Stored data
:::::

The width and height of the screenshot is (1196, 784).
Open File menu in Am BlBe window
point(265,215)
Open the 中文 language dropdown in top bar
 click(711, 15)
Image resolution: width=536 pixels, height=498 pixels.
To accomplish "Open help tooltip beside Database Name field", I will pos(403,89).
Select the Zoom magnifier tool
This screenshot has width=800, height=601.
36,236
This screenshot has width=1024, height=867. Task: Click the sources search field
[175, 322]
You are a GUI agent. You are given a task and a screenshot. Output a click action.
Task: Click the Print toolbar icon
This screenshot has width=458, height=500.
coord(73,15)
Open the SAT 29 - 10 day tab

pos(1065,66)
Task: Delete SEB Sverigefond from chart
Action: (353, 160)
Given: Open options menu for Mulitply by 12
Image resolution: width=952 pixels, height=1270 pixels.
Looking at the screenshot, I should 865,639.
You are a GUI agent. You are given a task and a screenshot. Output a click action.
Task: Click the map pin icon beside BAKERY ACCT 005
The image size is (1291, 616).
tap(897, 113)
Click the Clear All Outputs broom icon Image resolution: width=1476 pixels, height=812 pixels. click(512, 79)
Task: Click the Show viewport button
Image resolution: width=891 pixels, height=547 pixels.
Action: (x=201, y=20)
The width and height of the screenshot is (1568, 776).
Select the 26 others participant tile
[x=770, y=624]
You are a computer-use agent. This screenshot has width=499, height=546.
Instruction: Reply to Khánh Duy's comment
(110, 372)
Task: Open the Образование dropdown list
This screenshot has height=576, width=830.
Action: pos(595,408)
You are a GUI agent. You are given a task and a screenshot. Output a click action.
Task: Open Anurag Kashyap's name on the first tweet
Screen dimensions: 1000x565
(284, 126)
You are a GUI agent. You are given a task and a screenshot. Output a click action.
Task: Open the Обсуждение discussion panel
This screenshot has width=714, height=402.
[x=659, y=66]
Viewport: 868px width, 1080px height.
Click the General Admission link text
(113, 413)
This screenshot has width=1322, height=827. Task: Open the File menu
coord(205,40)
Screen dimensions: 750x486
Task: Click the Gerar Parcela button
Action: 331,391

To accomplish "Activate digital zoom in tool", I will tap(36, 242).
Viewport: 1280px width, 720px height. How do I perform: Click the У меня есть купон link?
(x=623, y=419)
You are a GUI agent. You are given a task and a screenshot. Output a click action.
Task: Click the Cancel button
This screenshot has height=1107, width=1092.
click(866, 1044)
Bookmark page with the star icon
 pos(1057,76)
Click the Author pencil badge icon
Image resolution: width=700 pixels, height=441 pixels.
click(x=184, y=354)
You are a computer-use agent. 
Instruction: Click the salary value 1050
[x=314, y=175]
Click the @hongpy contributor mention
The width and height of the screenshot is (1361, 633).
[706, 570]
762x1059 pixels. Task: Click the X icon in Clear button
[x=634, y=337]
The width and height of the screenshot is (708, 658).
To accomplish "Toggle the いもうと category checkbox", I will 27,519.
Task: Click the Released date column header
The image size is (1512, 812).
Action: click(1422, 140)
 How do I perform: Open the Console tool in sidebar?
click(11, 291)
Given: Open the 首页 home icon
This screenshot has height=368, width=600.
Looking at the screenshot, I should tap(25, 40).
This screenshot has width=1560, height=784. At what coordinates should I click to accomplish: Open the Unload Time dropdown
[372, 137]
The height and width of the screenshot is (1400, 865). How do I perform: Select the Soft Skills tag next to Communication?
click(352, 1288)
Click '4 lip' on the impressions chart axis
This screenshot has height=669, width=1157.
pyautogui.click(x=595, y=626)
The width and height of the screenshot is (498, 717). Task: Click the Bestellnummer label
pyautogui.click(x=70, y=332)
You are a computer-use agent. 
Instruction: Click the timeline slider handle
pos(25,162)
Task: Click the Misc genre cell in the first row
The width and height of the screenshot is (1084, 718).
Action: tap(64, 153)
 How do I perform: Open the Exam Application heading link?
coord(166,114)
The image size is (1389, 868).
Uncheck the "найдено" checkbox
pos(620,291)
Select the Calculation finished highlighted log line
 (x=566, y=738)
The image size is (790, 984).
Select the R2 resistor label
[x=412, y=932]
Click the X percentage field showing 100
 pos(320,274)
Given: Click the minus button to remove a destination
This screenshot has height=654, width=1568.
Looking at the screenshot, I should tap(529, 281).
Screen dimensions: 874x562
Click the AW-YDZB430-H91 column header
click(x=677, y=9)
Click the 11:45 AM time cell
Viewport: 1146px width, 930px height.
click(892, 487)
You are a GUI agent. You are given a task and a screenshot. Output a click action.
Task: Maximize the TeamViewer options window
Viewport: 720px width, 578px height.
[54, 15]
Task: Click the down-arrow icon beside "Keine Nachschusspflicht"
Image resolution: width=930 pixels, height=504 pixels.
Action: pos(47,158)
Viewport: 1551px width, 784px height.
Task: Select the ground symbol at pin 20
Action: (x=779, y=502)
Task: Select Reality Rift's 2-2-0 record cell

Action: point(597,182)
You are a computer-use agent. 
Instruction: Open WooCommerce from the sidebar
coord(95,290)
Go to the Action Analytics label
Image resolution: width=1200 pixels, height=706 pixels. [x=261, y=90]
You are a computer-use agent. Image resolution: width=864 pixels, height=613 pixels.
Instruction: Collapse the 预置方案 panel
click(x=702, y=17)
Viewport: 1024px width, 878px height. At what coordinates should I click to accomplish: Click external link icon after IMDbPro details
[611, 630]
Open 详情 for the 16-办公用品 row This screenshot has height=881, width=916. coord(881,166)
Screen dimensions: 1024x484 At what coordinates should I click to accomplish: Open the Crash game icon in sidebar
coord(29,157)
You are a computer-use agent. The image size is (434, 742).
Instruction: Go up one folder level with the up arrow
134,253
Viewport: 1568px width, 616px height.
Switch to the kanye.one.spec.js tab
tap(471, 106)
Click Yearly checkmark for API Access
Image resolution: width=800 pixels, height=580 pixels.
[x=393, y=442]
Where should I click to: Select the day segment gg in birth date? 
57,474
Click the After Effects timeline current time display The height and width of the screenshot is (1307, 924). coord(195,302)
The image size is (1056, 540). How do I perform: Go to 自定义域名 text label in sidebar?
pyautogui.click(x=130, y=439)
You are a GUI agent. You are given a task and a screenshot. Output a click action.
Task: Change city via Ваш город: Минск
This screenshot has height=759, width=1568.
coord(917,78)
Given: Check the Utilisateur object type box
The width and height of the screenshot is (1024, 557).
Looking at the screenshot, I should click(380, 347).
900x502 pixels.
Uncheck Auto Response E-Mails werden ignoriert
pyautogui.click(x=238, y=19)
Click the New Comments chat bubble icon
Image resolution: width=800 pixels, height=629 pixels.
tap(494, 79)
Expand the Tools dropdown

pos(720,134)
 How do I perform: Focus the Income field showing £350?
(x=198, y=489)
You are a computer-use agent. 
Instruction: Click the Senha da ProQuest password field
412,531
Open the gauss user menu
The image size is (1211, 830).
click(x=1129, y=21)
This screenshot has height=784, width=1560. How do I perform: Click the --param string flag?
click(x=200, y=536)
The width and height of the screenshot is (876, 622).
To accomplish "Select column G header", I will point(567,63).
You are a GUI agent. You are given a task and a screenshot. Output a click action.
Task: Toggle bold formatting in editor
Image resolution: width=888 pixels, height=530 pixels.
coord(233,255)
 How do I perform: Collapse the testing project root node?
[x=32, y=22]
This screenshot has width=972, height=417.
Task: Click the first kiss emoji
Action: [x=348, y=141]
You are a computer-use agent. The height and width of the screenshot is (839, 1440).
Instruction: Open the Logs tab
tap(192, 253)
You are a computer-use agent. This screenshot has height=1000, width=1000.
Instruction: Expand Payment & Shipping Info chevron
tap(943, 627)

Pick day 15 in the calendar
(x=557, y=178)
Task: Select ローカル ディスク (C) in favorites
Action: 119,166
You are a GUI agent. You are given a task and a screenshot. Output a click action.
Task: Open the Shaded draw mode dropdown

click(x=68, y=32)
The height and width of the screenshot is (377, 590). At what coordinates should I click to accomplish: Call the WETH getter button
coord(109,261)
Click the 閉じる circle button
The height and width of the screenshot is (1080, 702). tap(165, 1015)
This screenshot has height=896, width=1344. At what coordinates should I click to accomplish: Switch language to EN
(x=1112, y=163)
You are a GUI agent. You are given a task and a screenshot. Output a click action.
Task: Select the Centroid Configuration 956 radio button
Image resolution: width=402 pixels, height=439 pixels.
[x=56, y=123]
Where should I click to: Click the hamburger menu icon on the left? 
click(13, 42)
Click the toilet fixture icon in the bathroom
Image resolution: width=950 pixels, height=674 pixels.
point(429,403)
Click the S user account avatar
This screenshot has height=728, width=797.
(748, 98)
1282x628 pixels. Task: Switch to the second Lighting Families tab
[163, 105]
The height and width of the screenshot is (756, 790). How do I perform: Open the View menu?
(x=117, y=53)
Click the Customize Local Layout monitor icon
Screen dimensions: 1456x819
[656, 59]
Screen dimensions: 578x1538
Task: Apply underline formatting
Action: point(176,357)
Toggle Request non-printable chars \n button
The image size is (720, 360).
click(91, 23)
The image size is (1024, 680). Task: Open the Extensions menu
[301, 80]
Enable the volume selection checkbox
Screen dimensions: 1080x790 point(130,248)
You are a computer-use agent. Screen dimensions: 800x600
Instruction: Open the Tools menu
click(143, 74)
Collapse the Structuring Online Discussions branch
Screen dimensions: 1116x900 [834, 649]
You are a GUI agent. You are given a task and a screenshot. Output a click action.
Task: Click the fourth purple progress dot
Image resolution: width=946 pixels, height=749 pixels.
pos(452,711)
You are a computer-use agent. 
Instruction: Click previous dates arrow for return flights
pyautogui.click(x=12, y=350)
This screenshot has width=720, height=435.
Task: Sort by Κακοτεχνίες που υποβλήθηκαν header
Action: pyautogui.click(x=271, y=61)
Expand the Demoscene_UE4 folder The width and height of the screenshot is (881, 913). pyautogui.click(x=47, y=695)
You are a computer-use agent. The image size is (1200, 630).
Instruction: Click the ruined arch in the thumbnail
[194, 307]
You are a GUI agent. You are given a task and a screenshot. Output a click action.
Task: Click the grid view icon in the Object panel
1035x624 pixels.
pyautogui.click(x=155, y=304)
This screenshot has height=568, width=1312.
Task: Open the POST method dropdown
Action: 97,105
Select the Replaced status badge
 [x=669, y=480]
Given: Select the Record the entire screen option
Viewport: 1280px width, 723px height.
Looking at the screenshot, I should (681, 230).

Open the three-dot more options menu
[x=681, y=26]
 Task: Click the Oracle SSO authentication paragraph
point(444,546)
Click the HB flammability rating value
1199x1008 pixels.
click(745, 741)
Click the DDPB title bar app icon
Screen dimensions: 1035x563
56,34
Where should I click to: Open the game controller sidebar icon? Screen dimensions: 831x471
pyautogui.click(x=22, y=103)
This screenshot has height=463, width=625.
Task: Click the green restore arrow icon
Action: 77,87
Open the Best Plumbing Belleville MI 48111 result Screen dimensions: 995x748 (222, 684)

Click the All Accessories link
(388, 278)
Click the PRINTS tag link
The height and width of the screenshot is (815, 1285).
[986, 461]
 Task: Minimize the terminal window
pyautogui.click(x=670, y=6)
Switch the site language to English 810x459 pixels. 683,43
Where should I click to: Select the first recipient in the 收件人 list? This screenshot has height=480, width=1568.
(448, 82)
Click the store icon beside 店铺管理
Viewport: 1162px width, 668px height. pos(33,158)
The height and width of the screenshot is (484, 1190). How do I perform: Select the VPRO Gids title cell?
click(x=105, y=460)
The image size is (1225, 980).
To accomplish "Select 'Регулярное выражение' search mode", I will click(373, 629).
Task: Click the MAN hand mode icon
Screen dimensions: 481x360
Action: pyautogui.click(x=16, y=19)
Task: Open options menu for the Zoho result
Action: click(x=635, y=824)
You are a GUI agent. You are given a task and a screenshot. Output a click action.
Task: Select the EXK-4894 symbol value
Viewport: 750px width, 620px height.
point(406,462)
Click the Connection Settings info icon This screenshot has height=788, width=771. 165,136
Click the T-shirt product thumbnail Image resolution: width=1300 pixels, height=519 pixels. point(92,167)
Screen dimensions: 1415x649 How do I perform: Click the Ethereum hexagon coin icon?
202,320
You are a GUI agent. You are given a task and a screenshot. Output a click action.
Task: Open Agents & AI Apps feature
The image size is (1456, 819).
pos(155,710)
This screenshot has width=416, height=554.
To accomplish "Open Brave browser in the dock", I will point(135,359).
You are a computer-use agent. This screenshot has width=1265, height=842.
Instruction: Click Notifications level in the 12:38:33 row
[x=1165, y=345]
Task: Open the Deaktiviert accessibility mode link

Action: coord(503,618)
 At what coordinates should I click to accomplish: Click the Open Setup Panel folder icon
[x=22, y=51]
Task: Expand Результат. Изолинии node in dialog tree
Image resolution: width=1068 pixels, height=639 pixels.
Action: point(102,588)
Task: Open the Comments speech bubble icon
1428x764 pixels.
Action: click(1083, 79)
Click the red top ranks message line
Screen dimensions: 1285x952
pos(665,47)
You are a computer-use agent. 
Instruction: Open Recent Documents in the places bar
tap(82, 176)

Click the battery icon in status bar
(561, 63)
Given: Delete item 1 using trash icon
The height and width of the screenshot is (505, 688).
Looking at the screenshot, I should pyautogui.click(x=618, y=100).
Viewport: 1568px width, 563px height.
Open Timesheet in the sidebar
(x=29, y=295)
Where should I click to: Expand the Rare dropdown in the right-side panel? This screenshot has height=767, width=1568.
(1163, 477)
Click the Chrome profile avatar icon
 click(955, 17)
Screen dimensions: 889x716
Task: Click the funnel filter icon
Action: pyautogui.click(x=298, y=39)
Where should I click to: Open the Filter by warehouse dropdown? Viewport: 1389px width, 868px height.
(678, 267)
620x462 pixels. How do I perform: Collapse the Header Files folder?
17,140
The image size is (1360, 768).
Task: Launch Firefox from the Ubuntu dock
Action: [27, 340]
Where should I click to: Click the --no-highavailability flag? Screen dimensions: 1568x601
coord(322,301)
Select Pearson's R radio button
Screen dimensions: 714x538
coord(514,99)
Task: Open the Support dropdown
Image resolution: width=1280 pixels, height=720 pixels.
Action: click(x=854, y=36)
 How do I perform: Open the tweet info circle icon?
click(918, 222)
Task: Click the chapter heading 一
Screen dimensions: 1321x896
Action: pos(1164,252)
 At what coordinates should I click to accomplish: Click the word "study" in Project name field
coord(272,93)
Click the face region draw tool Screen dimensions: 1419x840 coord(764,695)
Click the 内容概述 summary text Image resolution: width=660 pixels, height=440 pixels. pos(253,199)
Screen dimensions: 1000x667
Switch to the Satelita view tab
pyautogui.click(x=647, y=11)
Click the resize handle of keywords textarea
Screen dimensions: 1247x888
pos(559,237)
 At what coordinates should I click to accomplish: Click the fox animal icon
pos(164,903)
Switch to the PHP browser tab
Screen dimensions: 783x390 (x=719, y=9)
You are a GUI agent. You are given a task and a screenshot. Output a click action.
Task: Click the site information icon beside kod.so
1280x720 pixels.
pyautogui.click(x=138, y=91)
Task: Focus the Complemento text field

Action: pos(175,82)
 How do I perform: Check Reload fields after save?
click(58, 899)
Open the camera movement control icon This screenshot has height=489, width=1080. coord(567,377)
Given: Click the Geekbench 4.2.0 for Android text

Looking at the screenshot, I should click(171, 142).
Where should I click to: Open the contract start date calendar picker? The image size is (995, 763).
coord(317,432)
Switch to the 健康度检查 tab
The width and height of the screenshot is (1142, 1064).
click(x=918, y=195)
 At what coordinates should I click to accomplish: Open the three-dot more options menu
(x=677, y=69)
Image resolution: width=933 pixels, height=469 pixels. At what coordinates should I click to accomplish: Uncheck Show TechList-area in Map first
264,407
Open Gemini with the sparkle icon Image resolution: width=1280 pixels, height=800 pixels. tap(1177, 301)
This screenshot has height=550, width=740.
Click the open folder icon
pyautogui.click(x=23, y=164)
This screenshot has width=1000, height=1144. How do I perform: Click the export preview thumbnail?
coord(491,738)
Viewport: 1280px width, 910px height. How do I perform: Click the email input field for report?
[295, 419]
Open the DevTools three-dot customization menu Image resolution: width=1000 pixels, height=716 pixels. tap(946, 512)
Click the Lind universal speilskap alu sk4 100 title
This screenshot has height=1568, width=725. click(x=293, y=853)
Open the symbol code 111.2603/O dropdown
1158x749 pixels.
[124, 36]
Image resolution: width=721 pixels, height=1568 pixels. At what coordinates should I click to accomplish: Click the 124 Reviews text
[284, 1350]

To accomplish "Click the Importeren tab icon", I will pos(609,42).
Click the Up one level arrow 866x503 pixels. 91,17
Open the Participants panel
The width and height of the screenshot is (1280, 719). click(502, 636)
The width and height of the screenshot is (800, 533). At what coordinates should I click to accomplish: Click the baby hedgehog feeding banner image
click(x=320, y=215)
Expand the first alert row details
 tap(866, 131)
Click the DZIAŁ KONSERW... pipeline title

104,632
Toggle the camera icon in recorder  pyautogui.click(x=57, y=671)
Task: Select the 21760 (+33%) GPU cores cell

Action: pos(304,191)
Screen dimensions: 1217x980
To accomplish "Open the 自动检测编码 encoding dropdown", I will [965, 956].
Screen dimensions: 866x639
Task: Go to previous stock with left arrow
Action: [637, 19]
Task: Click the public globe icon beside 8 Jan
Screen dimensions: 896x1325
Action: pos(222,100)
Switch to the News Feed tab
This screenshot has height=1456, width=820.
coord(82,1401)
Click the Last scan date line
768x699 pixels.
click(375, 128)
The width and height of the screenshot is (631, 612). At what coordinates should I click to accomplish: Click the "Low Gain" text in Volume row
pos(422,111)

:::::

§ **Work instructions**:
The lines to return begin at the first line of the records and end at the line holding "has width=499, height=546."; please return them exactly, including both, and nothing beyond.

§ **Written answer**:
The width and height of the screenshot is (1196, 784).
Open File menu in Am BlBe window
point(265,215)
Open the 中文 language dropdown in top bar
 click(711, 15)
Image resolution: width=536 pixels, height=498 pixels.
To accomplish "Open help tooltip beside Database Name field", I will pos(403,89).
Select the Zoom magnifier tool
This screenshot has width=800, height=601.
36,236
This screenshot has width=1024, height=867. Task: Click the sources search field
[175, 322]
You are a GUI agent. You are given a task and a screenshot. Output a click action.
Task: Click the Print toolbar icon
This screenshot has width=458, height=500.
coord(73,15)
Open the SAT 29 - 10 day tab

pos(1065,66)
Task: Delete SEB Sverigefond from chart
Action: (353, 160)
Given: Open options menu for Mulitply by 12
Image resolution: width=952 pixels, height=1270 pixels.
Looking at the screenshot, I should 865,639.
You are a GUI agent. You are given a task and a screenshot. Output a click action.
Task: Click the map pin icon beside BAKERY ACCT 005
The image size is (1291, 616).
tap(897, 113)
Click the Clear All Outputs broom icon Image resolution: width=1476 pixels, height=812 pixels. click(512, 79)
Task: Click the Show viewport button
Image resolution: width=891 pixels, height=547 pixels.
Action: (x=201, y=20)
The width and height of the screenshot is (1568, 776).
Select the 26 others participant tile
[x=770, y=624]
You are a computer-use agent. This screenshot has width=499, height=546.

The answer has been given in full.